Joey Economics et Madhattar frappent fort avec Pissed Off
  • Publishedseptembre 15, 2025

Premier contact : un vertige. La prod s’ouvre comme une salle des marchés à l’aube, clignotements rouges, alarmes feutrées, un kick métronomique qui rappelle le pas sec d’un vigile dans un parking vide. Au centre, deux voix qui se jaugent et se griffent — Joey Economics d’un côté, cadence carrée, jargon affûté, MBA dans le holster ; Madhattar de l’autre, tranchant chirurgical, sens de la punchline comme d’autres manient le surin. Ensemble, ils transforment Pissed Off en duel de néons : ça miroite, ça coupe, ça éclaire.

Le morceau s’écoute comme un plan séquence. Les couplets basculent en seesaw, l’un rebondit sur l’autre, les rôles s’inversent à la volée : héros/vilain, start-upper/Robin des Bois, trader du dimanche/poète du chaos. Joey, enfant du 818 devenu consultant Big 4, rappe avec ce calme nerveux des gens qui ont trop vu d’Excel pour croire encore aux miracles, mais assez de nuits blanches pour en convoquer la fièvre. Sa langue assemble cours de macro, slang d’open space et souvenirs de bancs de UCLA ; ses assonances claquent comme des portes battantes de boardroom.

Madhattar, elle, renverse la table. Flow angulaire, diction nette, vision à contre-champ : si Joey cartographie l’idéologie (crypto, bull runs, promesses de “freedom” packagées en tokens), elle en expose les angles morts — l’addiction au rendement, la romance toxique de l’ascension, l’éternelle promiscuité entre “hustle” et extraction. Sa présence n’est pas un simple featuring : c’est le contre-pouvoir, la voix qui sabote les slogans, la conscience qui se rit des “To the moon”.

Production : minimalisme stressé. Basse ramassée, caisse claire sèche, synthé en veille permanente — la texture d’un open-space après minuit. Pas de sucre, pas de pad flatteur : un terrain aride où chaque rime doit survivre par sa densité. Le mix laisse de l’air ; les silences deviennent des sous-entendus, les respirations des regards caméra.

Ce qui fascine, c’est l’équilibre. Pissed Off parle de colère, mais déjoue la posture bravache : on y entend la contradiction constitutive d’une génération qui veut gagner sans se vendre, croire sans se faire avoir. Joey met à nu la tentation du costume (M&A, KPIs, follow Gary Vee), tout en rappelant d’où il vient — freestyle late-night, loyautés de quartier, nécessité de ne pas perdre le fil humain. Madhattar souligne que l’empowerment sans boussole vire vite à la prédation. Ensemble, ils signent un titre “conscient” qui refuse la morale facile et préfère l’ambiguïté comme méthode.

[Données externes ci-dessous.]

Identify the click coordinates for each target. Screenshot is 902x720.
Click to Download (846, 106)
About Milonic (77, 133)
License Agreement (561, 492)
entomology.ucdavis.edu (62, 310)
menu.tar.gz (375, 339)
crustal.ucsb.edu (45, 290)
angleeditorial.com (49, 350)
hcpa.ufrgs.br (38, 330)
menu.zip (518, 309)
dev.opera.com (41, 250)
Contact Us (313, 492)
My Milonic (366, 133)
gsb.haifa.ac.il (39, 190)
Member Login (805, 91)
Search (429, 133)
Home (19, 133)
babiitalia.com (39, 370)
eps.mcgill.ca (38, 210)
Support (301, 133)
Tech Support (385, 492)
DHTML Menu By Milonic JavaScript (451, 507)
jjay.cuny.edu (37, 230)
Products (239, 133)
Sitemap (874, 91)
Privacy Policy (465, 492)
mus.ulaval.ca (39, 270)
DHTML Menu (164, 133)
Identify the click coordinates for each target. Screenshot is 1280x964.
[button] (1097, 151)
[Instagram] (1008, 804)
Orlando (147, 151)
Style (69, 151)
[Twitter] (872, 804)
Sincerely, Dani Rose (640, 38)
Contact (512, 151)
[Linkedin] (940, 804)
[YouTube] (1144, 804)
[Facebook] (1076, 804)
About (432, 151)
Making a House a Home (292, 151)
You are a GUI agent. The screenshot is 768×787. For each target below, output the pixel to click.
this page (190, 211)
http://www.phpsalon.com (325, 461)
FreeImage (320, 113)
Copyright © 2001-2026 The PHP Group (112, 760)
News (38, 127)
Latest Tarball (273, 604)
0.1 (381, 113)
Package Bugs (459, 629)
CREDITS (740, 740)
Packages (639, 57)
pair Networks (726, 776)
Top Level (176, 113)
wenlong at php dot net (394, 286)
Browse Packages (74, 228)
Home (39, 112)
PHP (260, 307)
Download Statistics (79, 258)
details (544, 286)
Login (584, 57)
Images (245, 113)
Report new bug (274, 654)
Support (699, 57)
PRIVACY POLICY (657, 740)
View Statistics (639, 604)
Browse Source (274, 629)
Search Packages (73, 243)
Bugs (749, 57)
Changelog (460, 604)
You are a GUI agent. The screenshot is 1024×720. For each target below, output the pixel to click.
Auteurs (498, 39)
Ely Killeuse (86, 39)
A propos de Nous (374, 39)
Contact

Dans la discographie de Joey Economics, Pissed Off fait figure de manifeste : rap d’exécutant émotif, musclé par l’analyse mais radioactif de vécu, qui prend la finance comme métaphore d’une époque et le couplet comme audit existentiel. Cinématographique, imprévisible, pertinent — un sparring esthétique où l’on sort sonné, pas sermonné.